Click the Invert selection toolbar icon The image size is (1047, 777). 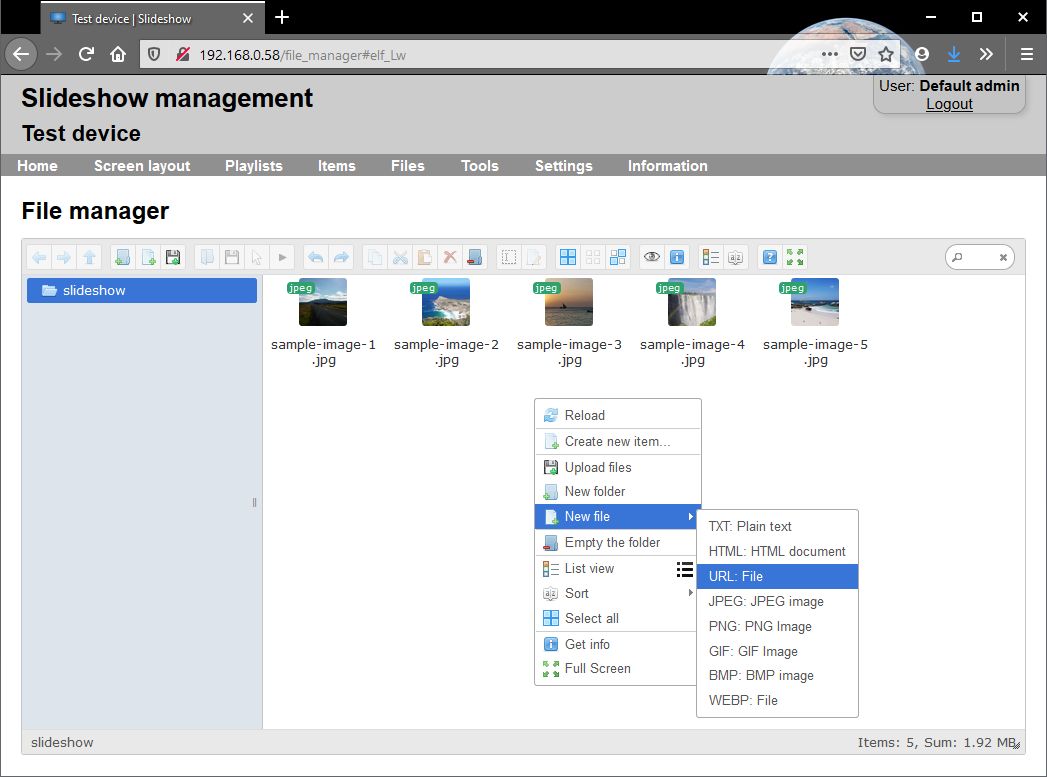(618, 257)
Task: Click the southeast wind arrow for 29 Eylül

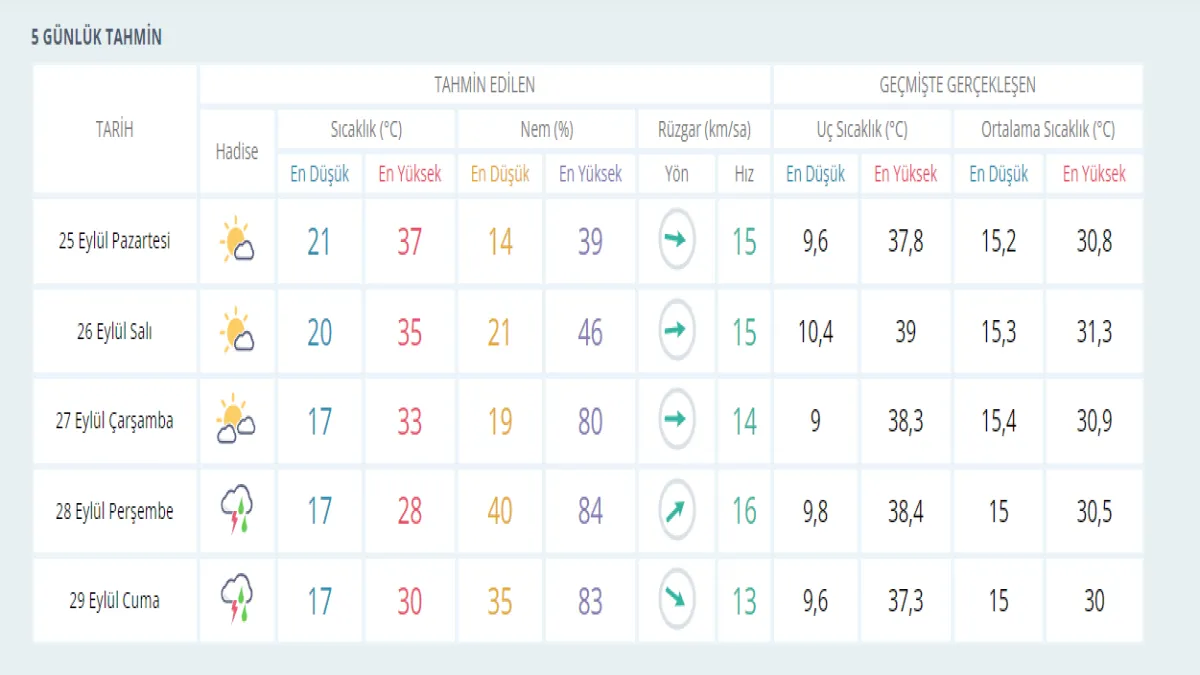Action: 676,600
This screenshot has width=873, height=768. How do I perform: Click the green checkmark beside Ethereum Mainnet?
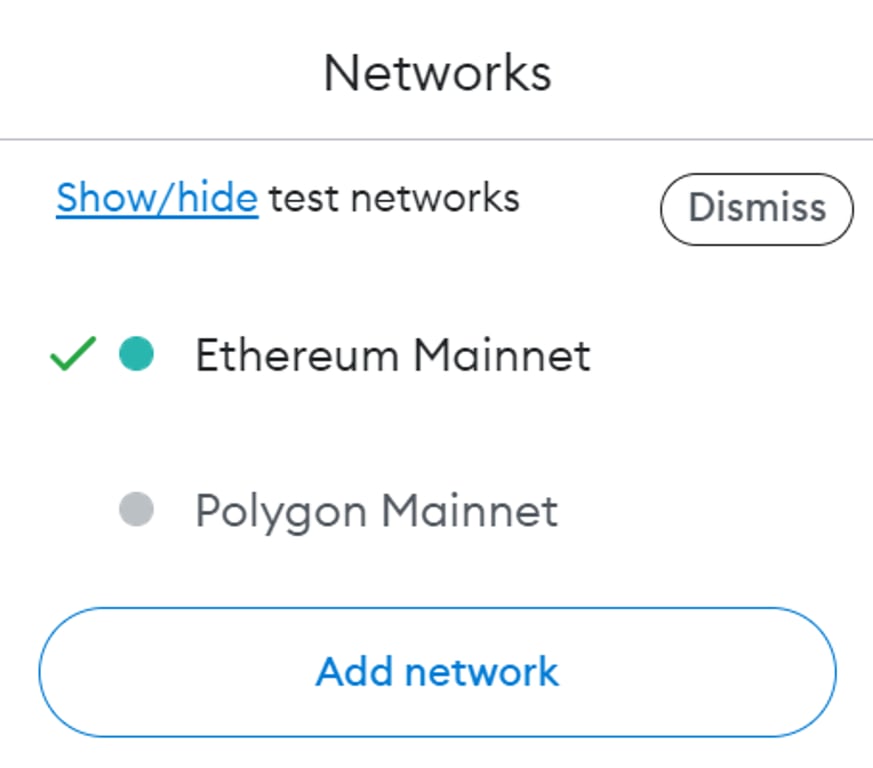73,354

:: Exercise goal ::
Please transcribe exactly the lines from the one containing "Task: Click the" through the final line of the data, including both, and nothing else. Pictures are to be left out.

:: Response to this task ::
Task: Click the southeast wind arrow for 29 Eylül

Action: 676,600
This screenshot has width=873, height=768. How do I perform: Click the green checkmark beside Ethereum Mainnet?
73,354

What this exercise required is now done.